Я возвращаюсь в реальность.
– Угу… Старейшина, но что же мне теперь делать?
– А вот это хороший вопрос, – грустнеет Унгуц. – Хорошо бы попытаться поговорить с мальчиком. Объяснить, что он все не так понял. Но это будет тяжело, даже если с тобой он в принципе согласен разговаривать. Азамата лучше пока вообще не тормоши.
– Но я же должна ему сказать, что его внешность тут ни при чем!
– Вряд ли он поверит, – вздыхает Унгуц. – Боюсь, что тебе придется потерпеть его кислую физиономию до тех пор, пока Кир сам ему все не объяснит.
– Это может быть еще через полгода! – ужасаюсь я.
– Может, – кивает Унгуц. – Но если ты сейчас попытаешься все объяснить Азамату, он только усвоит, что сам виноват в несчастьях ребенка. Ты этого хочешь?
Я живо себе представляю, как Азамат кидается вымаливать прощения за свою нечувствительность и запугивает ребенка так, что тот пешком уходит обратно в приют. И правда, пожалуй, нужно начинать с другого конца.
– Чем я еще могу тебе помочь, доченька? – ласково улыбается Унгуц, следя за моими гримасами.
– Наверное, пока ничем. Попробую поговорить с Киром, если он явится к ужину, конечно. Спасибо вам, Старейшина, – с душой добавляю я. – Никогда больше не пренебрегу вашим советом.
– Да-а, – отмахивается Унгуц. – Ничего я тебе особенного не присоветовал. Азамат мог бы все то же сказать, если бы свое детство вспомнил. Я ведь по нему сужу. Он хоть и не безродный, но у Аравата под палкой привык чувствовать себя виноватым во всех невзгодах. Ладно, иди, перебирай свою крупу, авось какая каша сварится…
Азамат на кухне за пиалой с перченым чаем ковыряет упражнение на первое лицо глаголов.

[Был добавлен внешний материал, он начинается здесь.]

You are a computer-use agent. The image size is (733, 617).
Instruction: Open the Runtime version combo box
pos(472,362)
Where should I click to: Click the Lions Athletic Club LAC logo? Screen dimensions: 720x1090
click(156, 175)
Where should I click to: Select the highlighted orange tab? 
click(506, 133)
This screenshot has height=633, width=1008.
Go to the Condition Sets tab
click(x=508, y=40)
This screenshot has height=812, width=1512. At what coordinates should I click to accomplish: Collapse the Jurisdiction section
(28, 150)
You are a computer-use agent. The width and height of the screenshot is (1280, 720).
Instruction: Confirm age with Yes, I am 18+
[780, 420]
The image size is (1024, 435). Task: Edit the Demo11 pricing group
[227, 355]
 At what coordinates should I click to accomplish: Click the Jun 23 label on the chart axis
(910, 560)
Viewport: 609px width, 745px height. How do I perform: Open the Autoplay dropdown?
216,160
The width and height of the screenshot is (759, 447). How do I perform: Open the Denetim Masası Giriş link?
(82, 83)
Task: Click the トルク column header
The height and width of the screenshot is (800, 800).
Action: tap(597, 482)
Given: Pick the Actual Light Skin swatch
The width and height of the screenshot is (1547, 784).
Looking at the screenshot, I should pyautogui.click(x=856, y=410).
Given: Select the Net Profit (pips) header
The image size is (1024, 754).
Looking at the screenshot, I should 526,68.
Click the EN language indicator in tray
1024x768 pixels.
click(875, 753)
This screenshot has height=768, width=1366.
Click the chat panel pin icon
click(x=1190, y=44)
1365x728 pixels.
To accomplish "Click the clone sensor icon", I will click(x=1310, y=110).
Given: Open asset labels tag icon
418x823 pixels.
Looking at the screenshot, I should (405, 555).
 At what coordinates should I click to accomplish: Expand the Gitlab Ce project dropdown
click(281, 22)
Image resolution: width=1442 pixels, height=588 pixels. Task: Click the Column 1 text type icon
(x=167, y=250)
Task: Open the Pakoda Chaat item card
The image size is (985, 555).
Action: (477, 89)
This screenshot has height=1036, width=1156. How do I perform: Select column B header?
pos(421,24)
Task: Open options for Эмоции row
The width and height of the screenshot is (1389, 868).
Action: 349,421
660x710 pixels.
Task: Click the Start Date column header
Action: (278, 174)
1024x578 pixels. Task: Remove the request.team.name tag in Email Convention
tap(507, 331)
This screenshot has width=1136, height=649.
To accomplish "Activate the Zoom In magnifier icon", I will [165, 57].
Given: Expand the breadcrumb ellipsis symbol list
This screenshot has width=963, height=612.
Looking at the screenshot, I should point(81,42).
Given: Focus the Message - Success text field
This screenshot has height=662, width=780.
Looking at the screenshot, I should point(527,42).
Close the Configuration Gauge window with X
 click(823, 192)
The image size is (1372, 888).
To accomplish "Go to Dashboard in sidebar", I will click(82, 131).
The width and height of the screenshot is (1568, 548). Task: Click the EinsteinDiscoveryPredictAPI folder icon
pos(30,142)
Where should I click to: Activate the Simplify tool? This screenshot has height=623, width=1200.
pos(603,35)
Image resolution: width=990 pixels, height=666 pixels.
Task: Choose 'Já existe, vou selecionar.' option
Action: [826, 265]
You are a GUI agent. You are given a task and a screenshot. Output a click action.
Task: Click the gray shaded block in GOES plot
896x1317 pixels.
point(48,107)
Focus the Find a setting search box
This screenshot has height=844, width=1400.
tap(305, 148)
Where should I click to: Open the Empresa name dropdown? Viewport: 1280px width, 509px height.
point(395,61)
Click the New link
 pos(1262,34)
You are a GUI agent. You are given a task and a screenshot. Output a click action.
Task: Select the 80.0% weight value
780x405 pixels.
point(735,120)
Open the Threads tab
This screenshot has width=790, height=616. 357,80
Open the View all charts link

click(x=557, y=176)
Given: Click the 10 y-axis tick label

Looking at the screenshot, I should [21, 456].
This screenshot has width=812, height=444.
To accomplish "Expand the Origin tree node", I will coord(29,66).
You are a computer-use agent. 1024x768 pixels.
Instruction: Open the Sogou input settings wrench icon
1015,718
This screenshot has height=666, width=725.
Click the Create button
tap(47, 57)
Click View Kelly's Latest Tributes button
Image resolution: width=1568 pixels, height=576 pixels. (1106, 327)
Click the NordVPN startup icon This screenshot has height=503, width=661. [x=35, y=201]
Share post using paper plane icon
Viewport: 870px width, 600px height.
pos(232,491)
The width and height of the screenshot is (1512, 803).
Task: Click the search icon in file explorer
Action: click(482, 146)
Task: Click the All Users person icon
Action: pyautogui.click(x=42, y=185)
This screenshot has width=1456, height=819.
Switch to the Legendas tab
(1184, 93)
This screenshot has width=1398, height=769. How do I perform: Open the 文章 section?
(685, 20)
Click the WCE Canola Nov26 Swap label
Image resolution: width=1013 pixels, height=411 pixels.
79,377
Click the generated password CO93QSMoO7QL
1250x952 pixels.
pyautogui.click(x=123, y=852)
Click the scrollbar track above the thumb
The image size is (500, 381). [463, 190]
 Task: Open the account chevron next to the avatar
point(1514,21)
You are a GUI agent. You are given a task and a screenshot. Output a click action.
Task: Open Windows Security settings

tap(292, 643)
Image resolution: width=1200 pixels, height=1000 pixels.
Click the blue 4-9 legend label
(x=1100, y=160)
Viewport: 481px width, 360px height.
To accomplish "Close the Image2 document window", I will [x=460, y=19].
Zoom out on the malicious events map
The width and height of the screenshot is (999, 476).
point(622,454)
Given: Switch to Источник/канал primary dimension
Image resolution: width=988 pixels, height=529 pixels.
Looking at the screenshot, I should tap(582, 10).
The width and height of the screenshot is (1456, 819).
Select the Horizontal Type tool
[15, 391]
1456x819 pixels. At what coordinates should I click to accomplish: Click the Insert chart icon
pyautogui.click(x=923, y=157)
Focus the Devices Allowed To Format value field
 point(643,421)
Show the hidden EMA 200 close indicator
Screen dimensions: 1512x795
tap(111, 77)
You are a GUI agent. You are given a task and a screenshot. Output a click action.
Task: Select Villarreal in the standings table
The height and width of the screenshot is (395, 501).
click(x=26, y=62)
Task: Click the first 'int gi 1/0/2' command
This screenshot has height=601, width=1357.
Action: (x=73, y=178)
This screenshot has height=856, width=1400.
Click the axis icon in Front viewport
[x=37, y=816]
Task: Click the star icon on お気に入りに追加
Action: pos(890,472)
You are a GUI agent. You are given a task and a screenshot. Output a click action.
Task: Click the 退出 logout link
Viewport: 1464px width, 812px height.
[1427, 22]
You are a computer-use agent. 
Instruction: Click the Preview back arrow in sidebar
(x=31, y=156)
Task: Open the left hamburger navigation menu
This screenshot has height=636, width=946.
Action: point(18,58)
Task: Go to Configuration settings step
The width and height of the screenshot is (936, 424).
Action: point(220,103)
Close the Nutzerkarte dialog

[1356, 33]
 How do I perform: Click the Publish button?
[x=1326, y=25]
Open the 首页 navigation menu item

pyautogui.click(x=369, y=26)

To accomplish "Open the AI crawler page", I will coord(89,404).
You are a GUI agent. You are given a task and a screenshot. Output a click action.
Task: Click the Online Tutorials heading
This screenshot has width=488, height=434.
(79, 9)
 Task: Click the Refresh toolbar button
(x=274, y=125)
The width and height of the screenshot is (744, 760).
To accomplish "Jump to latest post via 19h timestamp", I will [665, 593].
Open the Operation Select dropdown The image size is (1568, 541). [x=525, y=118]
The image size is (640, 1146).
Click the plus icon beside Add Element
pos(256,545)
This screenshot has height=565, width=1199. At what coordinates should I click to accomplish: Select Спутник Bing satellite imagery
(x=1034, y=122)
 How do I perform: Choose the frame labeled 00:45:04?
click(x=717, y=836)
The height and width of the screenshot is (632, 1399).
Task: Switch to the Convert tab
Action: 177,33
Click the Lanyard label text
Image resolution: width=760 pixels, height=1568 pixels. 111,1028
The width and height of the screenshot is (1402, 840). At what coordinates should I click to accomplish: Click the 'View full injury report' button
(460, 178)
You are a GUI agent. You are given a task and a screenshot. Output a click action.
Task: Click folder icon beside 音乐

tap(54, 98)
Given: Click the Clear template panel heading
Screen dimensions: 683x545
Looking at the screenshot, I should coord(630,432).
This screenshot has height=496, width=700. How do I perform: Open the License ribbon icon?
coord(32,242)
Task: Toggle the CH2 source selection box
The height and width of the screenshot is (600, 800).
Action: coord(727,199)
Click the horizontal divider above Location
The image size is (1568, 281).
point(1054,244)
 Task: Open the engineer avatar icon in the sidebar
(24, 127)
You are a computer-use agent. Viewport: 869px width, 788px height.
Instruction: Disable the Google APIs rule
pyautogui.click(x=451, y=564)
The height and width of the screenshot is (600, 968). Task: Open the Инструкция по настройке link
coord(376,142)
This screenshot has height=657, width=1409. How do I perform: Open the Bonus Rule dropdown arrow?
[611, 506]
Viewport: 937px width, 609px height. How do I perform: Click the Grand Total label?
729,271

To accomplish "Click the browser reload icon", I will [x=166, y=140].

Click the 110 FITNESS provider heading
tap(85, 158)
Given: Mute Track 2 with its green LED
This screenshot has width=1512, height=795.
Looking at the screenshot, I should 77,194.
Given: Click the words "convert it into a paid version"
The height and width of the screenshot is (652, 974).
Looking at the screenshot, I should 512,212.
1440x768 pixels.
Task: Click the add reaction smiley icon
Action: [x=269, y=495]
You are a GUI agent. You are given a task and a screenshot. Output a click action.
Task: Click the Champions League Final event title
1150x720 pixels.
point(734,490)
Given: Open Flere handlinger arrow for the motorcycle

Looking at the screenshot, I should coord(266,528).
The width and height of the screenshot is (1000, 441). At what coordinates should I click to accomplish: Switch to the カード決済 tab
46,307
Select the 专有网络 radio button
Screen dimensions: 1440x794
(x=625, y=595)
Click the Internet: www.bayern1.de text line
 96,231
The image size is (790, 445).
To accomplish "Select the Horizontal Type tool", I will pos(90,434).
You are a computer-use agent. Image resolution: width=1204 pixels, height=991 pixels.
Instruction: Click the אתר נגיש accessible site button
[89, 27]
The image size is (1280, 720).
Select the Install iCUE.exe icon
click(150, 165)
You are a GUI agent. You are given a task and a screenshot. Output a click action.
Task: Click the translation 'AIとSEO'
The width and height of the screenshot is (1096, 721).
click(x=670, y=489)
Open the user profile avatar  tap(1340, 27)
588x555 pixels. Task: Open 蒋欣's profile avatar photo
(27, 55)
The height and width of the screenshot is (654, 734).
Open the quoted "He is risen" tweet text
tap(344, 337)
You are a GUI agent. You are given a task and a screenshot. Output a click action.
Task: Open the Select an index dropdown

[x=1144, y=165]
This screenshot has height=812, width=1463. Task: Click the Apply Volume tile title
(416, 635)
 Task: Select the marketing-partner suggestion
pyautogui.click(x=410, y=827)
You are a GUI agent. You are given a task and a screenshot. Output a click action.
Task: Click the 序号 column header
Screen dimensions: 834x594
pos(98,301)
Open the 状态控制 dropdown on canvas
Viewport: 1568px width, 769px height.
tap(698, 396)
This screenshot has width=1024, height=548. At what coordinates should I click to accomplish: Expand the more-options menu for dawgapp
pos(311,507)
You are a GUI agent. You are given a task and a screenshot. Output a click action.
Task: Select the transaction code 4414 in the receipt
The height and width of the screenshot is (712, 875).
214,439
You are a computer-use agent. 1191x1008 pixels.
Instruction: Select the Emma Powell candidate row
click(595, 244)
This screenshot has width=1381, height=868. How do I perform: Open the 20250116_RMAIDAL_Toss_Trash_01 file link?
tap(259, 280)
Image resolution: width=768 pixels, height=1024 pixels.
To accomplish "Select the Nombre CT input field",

– Какой-то у тебя странный язык, – говорит. – По законам все складывается, а в словаре написано, что так не бывает…
– Что, например?
– Да вот, тут слова-исключения. Как это может быть, что нельзя сказать «я победю»? Что это за пессимизм такой?
Я начинаю смеяться.
– Надо просто как-нибудь в обход сказать, типа «одержу победу».
Азамат пожимает плечами.
– Или вот еще. «Сосать» – «сосу», так почему не «пылесосу», а «пылесошу»?
– Потому что не «пылесосать», а «пылесосить», – хохочу я.
– Странный язык. – Азамат качает головой, глядя, как я угораю. – Но я рад, что тебя повеселил.
– Где тут у тебя завтрак? Или обед… Я готова к принятию пищи, – говорю, отдышавшись.
– На плите суп-пюре… только в большой кастрюле, а в маленькой – это обед Алэка остывает. – Азамат вдруг как-то мрачнеет и добавляет: – Кир отказался помогать его варить.
Я поджимаю губы. В принципе логично, если он добивается, чтобы мы его вытурили.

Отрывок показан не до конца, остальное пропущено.